Common Law Constitutionalism and Australia’s Implied Freedom of Political and Governmental Communication

Date & time

21 September 2022 1:00pm - 2:00pm

Venue

Phillipa Weeks Staff Library, ANU College of Law, Building 7, Room 7.4.1.

Contact

College of Law Visitors Committee
6125 5375

Event description

In this seminar, Professor Krotoszynski will discuss his paper 'Common Law Constitutionalism and Australia’s Implied Freedom of Political and Governmental Communication'.

Most people, both in the U.S. and in Australia, assume that words matter – that legal language in general and constitutional language in particular can effectively constrain the government. In the context of expressive freedom, however, we should be cautious about making this assumption too readily or credulously. As it turns out, the presence – or absence – of an entrenched right to freedom of speech within a constitution or Bill of Rights does not reliably prefigure the rigor with which the domestic courts will protect the freedom of speech in general or political speech in particular. Instead, to borrow the phrase from the cosmic turtle metaphor, “it’s [judges] all the way down.” Free speech rights depend much more on the willingness of judges to recognize and protect them than they do on the precise wording of a constitutional or statutory text. For example, in Australia, despite the complete absence of an express guarantee of freedom of speech in the Commonwealth Constitution, the High Court of Australia, in a pair of landmark 1992 decisions, conjured such a right as an “implication” from constitutional provisions related to voting and elections. Thus, the absence of a relevant constitutional text did not prevent the High Court from successfully asserting and exercising a power of judicial review over federal and state laws to protect speech – at least with respect to speech related to the project of democratic self-government. With the passage of thirty years, the implied freedom now constitutes a well-settled feature of Australia’s constitutional landscape.

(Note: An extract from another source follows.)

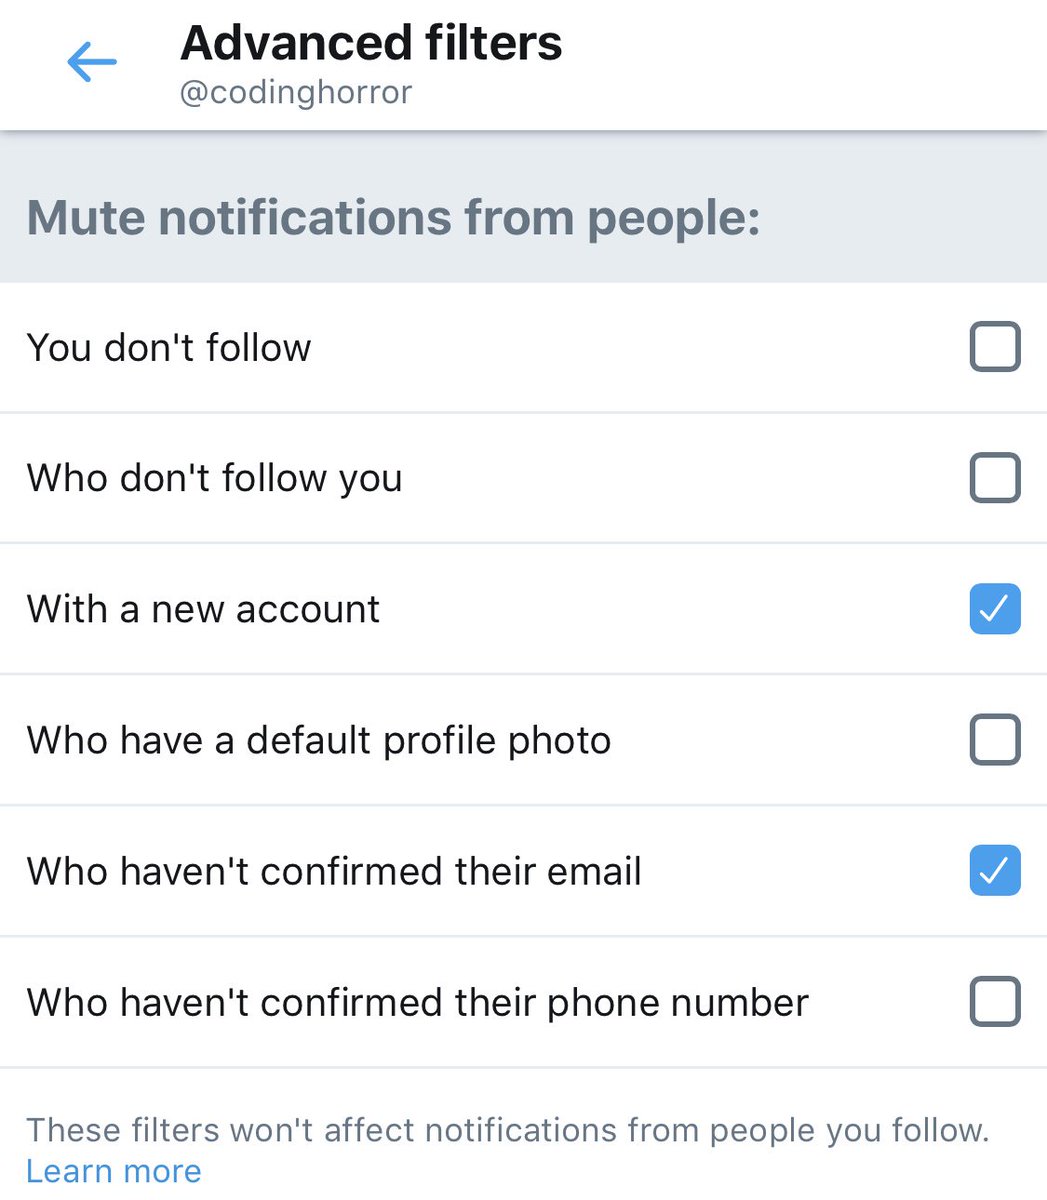Check the unconfirmed phone number checkbox
The height and width of the screenshot is (1200, 1047).
[x=994, y=1002]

It turns out that the Australian approach is actually the rule rather than the exception. Constitutional courts around the world routinely disregard text when free speech rights are at stake. Why do judges in so many places essentially freelance when they are faced with hearing and deciding free speech claims? And why are speech rights so difficult to codify in a way that effectively constrains judicial discretion? One might also ask whether free speech is unique or if other fundamental rights are also more the product of judicial construction than constitutional text. Professor Krotoszynski will explore the relevance – and irrelevance – of constitutional text to safeguarding expressive freedoms (including the freedoms of speech, assembly, petition, and association), with particular attention to the High Court’s continuing efforts to create and protect a limited “implied freedom” of speech. His research relates to a forthcoming book project, “Free Speech as Civic Structure: A Comparative Analysis of How Courts and Culture – Not Constitutional Text – Shape the Freedom of Speech (forthcoming Oxford University Press 2023).

Speakers

Featured Speakers

Professor Ron Krotoszynski
Ronald Krotoszynski
Professor Ron Krotoszynski

Ronald J. Krotoszynski, Jr. is the John S. Stone Chair, Director of Faculty Research, and Professor of Law at the University of Alabama School of Law. Krotoszynski is the author of several books including: Privacy Revisited: A Global Perspective On The Right To Be Left Alone (Oxford University Press 2016) and Reclaiming The Petition Clause: Seditious Libel, "Offensive" Protest, And The Right To Petition The Government For A Redress Of Grievances (Yale University Press 2012). Krotoszynski's most recent book is The Disappearing First Amendment (Cambridge University Press 2019).